Education as a Disruptor to Intolerance
By Xavier Taylor
Some might say that the current administration’s policies and rhetoric about immigration project a type of hyper-nationalism. One way to combat this hyper-nationalism that can breed suspicion of immigrants is to educate individuals on the people of other cultures. Learn who they are, why they’re here, and how they may hold similar hopes for the future.
Ronald W. Whitaker, Ed.D, Assistant Professor of Education & Director of School Relations in the School of Education at Cabrini University, believes that education plays a vital role combatting hyper-nationalism. "I believe that the racist rhetoric and xenophobia deals with larger issues pertaining to racism and who we value as important and deem to be worth our time,” he said. “This in turn can breed not only ignorance and violence but also alienation from legitimate information which can cause a plethora of different issues for our migrant population.”
Whitaker is often invited into school districts to provide K-12 teachers with professional development on diversity and inclusion. As an educator of teachers and future teachers, Whitaker is also laying the foundation with them to educate their students on the value of difference and the richness of other cultures.
Jennifer Bulcock Ph.D., Assistant Professor of Philosophy and Assistant Director of the Center on Immigration at Cabrini University, believes our nation’s school system needs to be frank about our nation’s history – the good and the bad. She stated, “I have found that the formula to the issues that we as a country face is one of reluctance to change and one of complicity. In the United States in our textbooks, we have a encoded way of thinking about American history and whose a part of that history."
Bulcock continues, “Most textbooks do a clean and progressive narrative of American history, that starts with one event of history that points ours as a system towards progress. This is narrative is dangerous because it can either mislead or oversimplify the truth of our history.” Textbooks used in K-12 classrooms typically do not go into great detail on the immigration process and the steps to becoming a citizen.

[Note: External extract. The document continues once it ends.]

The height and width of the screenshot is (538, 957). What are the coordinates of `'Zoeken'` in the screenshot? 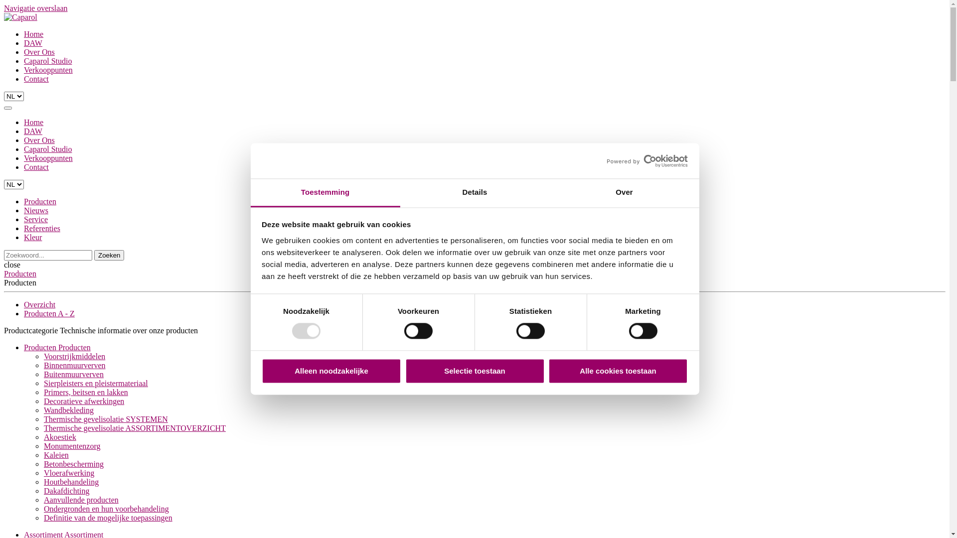 It's located at (109, 255).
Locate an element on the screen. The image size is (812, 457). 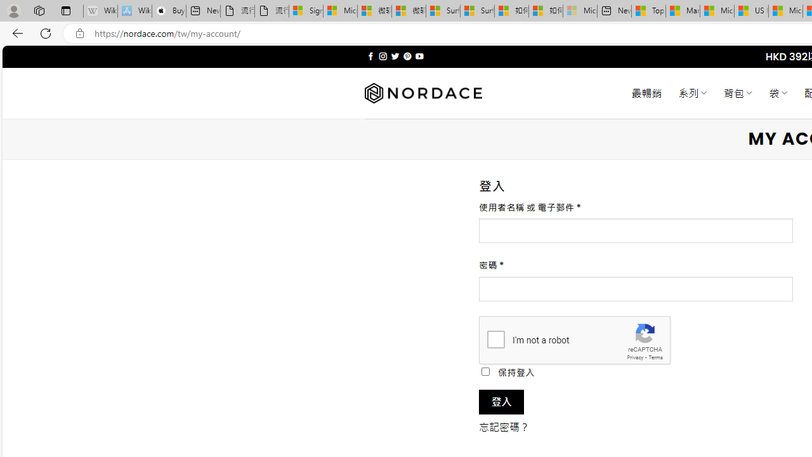
'Top Stories - MSN' is located at coordinates (648, 11).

Nuresebah Alkabir is a young immigrant who recently became a U.S. citizen. She describes the process as difficult and impersonal. “They really only asked me 10 questions even though there was like 100 different ones we had to study, Alkabir said. “I felt like they were looking for reasons to fail and deny me my citizenship, not to mention how expensive it is to take it.”
The New York Times reported on a Gallup poll taken during the first two weeks of June 2018 by more than 1,500 adults. That study found that “despite the contentious political climate, 75 percent of Americans think immigration, in general, is good for the nation. Among Democrats and those who lean toward the party, 85 percent viewed immigration positively, compared with 65 percent of Republicans and those who lean Republican." When asked their thoughts about “legal immigration” specifically, even more Americans, about 84 percent, said it was good for the country.
Whitaker sees students as integral in the “fight” for equality in immigration. “Students need to continue to fight because student intervention is very important to cause change," he said. "Whether it's marching, holding student protests, or writing papers, we need to support everything these students are doing because they have to march on for those who can't do it.”